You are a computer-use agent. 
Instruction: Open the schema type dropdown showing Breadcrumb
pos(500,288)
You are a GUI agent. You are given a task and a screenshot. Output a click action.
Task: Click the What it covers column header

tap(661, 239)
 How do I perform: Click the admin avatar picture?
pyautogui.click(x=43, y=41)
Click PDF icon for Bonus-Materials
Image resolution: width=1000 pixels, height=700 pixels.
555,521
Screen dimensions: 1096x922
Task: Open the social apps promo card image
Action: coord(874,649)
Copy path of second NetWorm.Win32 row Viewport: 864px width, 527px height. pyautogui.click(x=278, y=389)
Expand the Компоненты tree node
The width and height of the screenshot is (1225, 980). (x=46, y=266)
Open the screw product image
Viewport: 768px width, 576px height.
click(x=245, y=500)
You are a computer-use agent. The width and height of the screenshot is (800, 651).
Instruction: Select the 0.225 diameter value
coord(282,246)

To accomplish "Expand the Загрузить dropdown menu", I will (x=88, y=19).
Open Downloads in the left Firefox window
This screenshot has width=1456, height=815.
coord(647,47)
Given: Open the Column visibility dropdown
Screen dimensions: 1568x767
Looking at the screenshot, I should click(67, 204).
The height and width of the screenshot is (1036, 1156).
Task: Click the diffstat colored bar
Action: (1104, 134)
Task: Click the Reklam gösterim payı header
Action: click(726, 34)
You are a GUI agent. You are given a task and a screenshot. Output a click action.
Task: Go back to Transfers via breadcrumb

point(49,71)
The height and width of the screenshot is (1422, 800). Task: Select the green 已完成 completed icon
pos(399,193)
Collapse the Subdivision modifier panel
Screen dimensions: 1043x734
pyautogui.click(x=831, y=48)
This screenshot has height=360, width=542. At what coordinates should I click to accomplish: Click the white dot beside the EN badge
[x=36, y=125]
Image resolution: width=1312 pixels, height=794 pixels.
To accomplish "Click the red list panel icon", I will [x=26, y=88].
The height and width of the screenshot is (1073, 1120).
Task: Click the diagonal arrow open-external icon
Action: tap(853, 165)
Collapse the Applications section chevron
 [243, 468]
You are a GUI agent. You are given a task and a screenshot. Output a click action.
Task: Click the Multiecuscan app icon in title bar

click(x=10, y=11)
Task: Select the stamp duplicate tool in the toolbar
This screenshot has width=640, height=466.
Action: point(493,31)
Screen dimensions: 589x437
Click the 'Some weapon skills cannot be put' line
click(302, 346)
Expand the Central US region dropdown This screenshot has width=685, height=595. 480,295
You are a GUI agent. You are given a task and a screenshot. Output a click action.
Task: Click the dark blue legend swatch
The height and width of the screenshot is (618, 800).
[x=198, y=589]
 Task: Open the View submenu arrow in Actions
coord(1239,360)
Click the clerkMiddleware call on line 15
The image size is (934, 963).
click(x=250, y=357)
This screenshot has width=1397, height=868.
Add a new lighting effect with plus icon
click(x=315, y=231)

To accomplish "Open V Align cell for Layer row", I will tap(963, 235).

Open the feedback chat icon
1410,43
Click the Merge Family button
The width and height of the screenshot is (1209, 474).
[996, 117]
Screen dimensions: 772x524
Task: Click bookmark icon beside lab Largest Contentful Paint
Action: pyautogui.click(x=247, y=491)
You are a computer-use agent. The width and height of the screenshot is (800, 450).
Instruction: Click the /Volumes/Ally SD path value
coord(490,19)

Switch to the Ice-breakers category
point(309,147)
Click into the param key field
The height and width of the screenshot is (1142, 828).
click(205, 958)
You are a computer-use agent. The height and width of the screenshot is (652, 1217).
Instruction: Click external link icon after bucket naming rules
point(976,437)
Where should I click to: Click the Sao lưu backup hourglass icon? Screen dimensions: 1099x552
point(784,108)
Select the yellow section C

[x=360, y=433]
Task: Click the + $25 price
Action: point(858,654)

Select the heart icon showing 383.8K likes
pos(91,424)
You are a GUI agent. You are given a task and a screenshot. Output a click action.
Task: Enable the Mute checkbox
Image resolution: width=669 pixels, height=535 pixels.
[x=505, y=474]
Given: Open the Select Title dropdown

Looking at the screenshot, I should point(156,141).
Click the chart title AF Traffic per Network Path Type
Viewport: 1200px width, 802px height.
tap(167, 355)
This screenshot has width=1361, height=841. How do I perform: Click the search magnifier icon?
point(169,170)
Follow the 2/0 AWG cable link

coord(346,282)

----

* [Goal of the exercise]: Your response should consist solely of the lines from the one that holds "You are a computer-use agent. The height" through the end of the listing above, reproduced exactly.

* [Solution to the problem]:
You are a computer-use agent. The height and width of the screenshot is (652, 1217).
Instruction: Click external link icon after bucket naming rules
point(976,437)
Where should I click to: Click the Sao lưu backup hourglass icon? Screen dimensions: 1099x552
point(784,108)
Select the yellow section C

[x=360, y=433]
Task: Click the + $25 price
Action: point(858,654)

Select the heart icon showing 383.8K likes
pos(91,424)
You are a GUI agent. You are given a task and a screenshot. Output a click action.
Task: Enable the Mute checkbox
Image resolution: width=669 pixels, height=535 pixels.
[x=505, y=474]
Given: Open the Select Title dropdown

Looking at the screenshot, I should point(156,141).
Click the chart title AF Traffic per Network Path Type
Viewport: 1200px width, 802px height.
tap(167, 355)
This screenshot has width=1361, height=841. How do I perform: Click the search magnifier icon?
point(169,170)
Follow the 2/0 AWG cable link

coord(346,282)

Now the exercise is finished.